The vacancy rate in the office building market in the Netherlands is 16%(DTZ, 2015b; NVM, 2015). Currently there is both a quantitative and a qualitative mismatch. The high vacancy is mainly explained by an oversupply in relation to demand for office space. The demand is expected to decrease further due to aging of the population, a changing economy and the lower need for space. The qualitative mismatch is explained by vacant property that is too old, of insufficient quality and at the wrong location. That new offices are still being constructed is not the result of a quantitative question but because of a replacement market (Van der Voordt, Remøy, & Hendrikx, 2012).

A possible new end-user is the creative industry. The different working standards of this industry lead to a different use of office space than the large-scale offices of the production economy. Adaptive reuse can create a solution for the need of new developments in the office market. If vacant buildings can be adapted in such a way that they meet the demands of the growing creative sector, this could partly solve the vacancy problem.

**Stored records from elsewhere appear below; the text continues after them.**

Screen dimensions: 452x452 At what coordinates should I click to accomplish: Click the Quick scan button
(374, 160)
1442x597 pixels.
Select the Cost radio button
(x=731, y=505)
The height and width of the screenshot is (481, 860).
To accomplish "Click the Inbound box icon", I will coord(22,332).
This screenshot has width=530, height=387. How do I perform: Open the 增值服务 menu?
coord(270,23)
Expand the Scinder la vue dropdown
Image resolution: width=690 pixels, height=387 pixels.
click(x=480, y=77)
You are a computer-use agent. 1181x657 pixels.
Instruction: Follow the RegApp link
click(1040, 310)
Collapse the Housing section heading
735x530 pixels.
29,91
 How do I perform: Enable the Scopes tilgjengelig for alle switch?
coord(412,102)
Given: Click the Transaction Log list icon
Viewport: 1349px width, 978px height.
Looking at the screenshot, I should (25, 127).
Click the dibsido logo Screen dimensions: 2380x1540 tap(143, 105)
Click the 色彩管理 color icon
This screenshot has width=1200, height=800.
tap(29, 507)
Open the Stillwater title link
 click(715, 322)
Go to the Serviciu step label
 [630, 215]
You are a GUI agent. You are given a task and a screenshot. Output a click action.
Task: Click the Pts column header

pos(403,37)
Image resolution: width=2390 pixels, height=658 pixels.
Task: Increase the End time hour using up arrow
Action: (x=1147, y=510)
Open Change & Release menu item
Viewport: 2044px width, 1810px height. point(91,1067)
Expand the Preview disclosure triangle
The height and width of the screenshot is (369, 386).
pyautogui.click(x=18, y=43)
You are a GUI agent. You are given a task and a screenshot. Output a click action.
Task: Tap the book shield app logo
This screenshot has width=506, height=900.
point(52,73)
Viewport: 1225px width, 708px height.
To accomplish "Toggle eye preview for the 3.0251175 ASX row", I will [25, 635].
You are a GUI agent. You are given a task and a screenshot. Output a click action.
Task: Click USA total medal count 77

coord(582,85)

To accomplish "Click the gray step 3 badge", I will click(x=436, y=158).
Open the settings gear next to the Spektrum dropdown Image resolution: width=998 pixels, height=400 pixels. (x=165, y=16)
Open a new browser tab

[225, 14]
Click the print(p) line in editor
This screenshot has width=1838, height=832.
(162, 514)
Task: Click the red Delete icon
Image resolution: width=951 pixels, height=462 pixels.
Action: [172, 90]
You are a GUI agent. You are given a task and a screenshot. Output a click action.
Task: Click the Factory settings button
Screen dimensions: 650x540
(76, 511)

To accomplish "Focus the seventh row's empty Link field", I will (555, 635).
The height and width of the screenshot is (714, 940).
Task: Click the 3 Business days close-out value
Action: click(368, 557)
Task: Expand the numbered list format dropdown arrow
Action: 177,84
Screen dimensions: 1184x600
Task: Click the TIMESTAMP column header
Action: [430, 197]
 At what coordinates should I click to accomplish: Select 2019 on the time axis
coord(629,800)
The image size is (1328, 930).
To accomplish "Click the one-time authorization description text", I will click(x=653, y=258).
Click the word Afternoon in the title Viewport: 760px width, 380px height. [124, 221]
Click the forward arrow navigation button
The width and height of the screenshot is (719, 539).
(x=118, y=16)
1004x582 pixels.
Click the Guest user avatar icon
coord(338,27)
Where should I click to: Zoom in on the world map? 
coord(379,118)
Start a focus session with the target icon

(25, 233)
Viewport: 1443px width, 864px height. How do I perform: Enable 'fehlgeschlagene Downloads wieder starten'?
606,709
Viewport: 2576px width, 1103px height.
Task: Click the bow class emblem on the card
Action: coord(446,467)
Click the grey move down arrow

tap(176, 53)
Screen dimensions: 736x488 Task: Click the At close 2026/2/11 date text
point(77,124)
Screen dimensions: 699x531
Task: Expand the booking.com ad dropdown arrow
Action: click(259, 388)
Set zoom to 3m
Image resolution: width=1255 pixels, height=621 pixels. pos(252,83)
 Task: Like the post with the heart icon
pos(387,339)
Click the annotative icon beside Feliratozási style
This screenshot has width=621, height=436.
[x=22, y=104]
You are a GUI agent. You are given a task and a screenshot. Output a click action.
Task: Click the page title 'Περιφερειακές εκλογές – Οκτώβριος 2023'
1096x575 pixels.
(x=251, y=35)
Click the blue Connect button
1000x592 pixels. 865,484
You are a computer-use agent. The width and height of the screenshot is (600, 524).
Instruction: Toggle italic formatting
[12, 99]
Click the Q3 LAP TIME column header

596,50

The following main research question had to be answered: ‘In which way can property owners adapt their vacant offices in order to attract and retain the creative industry?’ To be successful in the transformation of a vacant office building into work places for the creative community, in this research project a strategy has been developed that explains which characteristics a vacant office building must meet, which facilities it must offer and how tenants should be selected and managed.

The problems the property owners encounter during vacancy have been researched on the operational levels of property, facility and community management by a detailed literature research, three in-depth case studies with successful redevelopments for the creative industry in Eindhoven, Rotterdam and Amsterdam, and interviews with several experts in practice.